## Goal of the exercise:
Set down, exactly as written, the line containing "Given: Click the $9.99 price on B. Poco" and all the lines that follow it to the end of the entries below, omitting every picture.

## Source material:

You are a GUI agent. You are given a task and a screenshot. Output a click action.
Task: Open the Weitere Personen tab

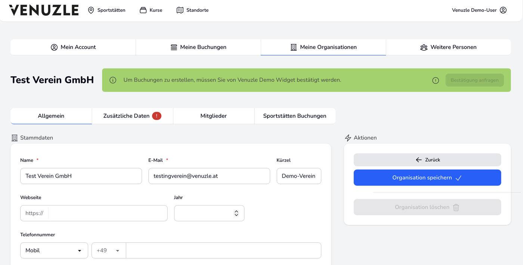(x=448, y=47)
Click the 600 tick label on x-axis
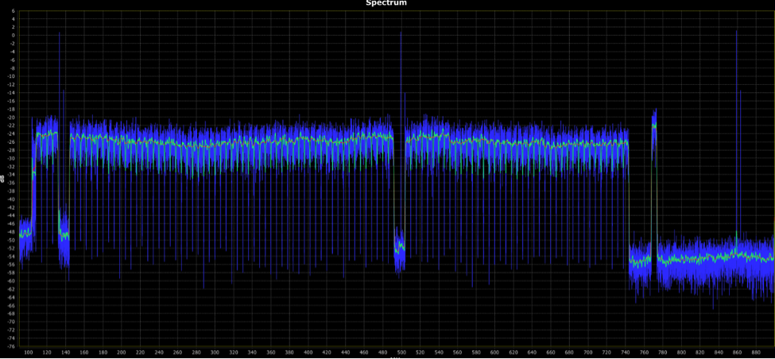This screenshot has width=775, height=359. (494, 352)
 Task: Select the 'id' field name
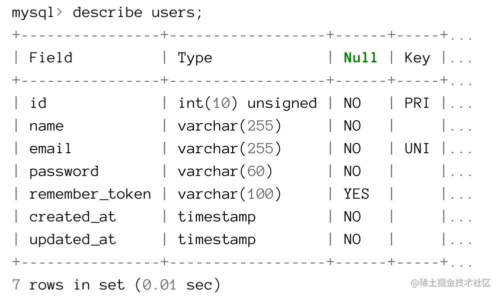[x=38, y=103]
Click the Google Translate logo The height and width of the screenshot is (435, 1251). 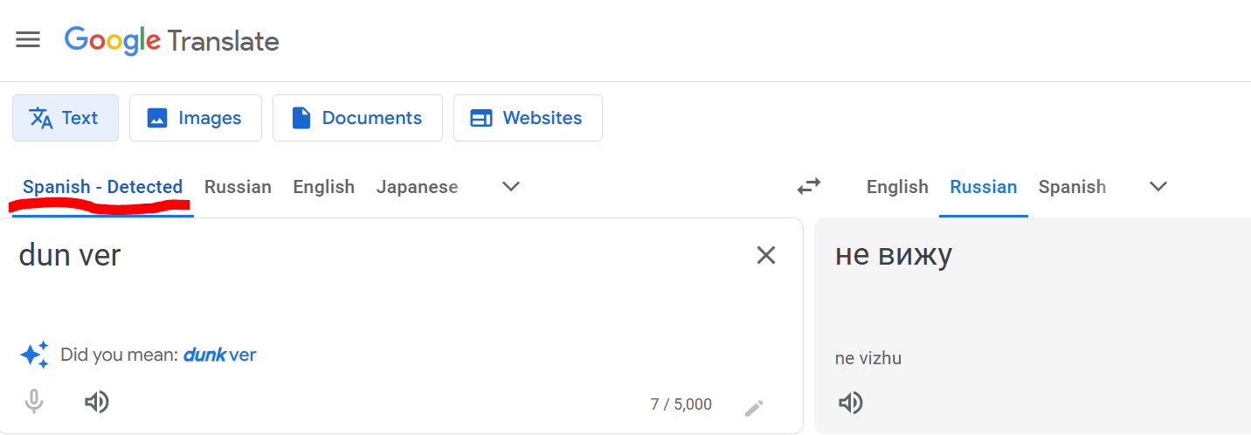pos(171,40)
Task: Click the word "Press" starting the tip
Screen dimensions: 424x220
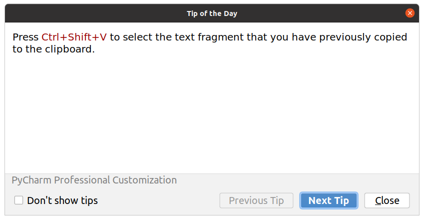Action: [x=25, y=37]
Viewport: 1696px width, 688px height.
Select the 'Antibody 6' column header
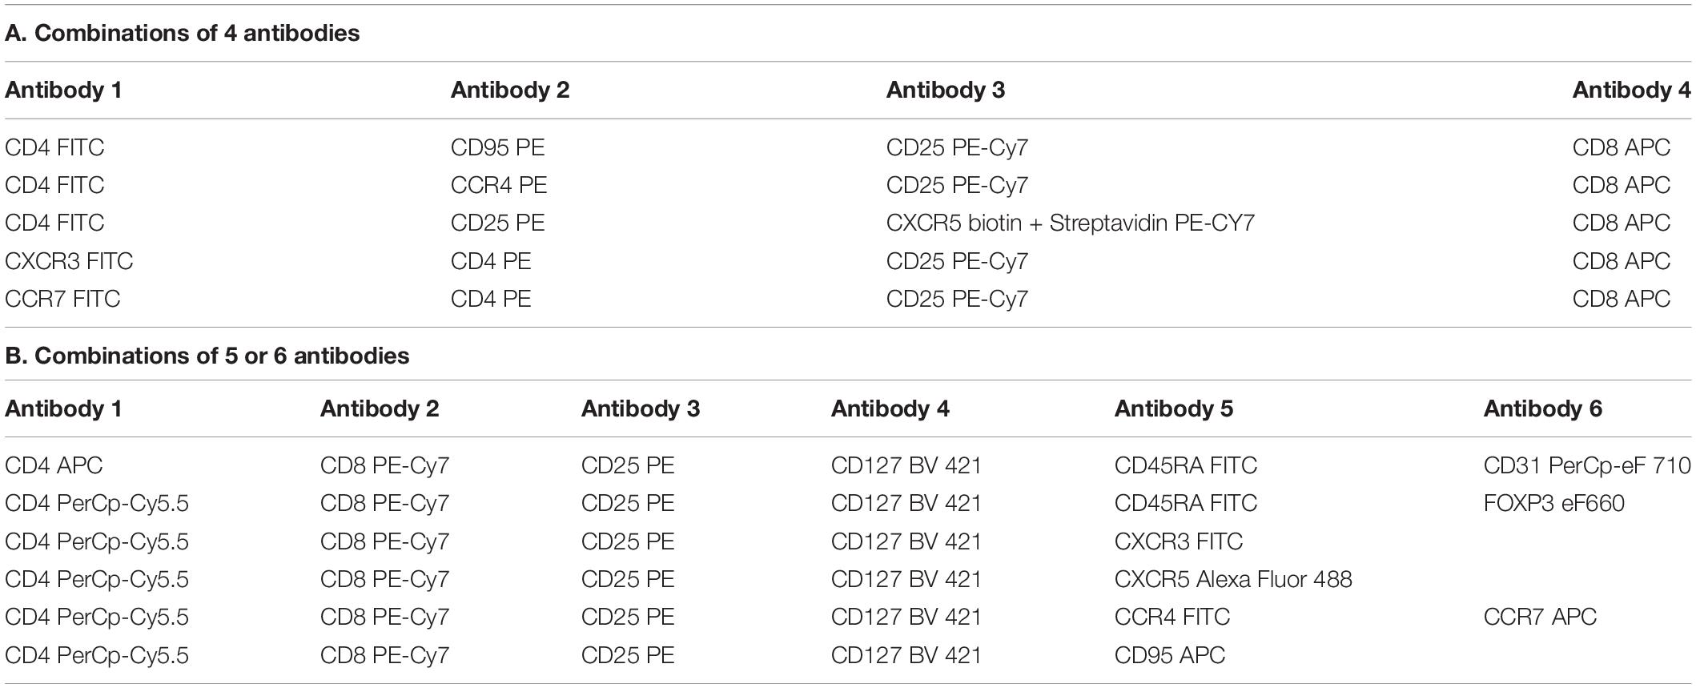click(1543, 408)
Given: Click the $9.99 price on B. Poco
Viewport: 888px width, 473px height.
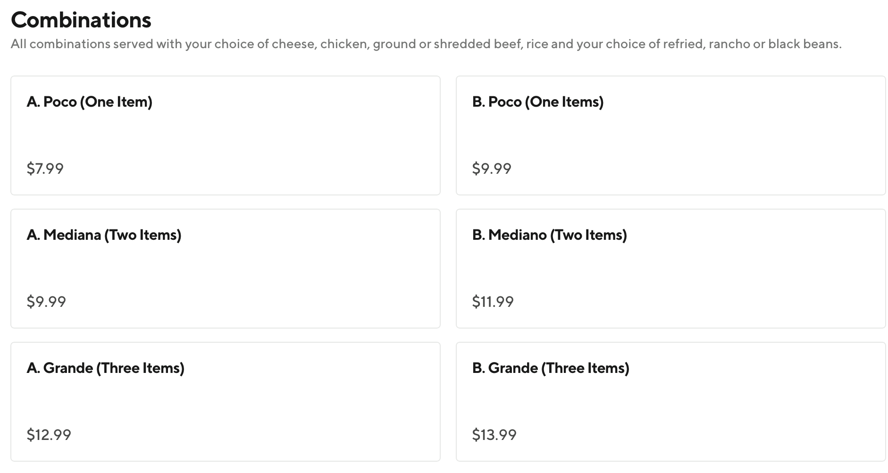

## Output for this exercise:
Given: Click the $9.99 price on B. Poco
Viewport: 888px width, 473px height.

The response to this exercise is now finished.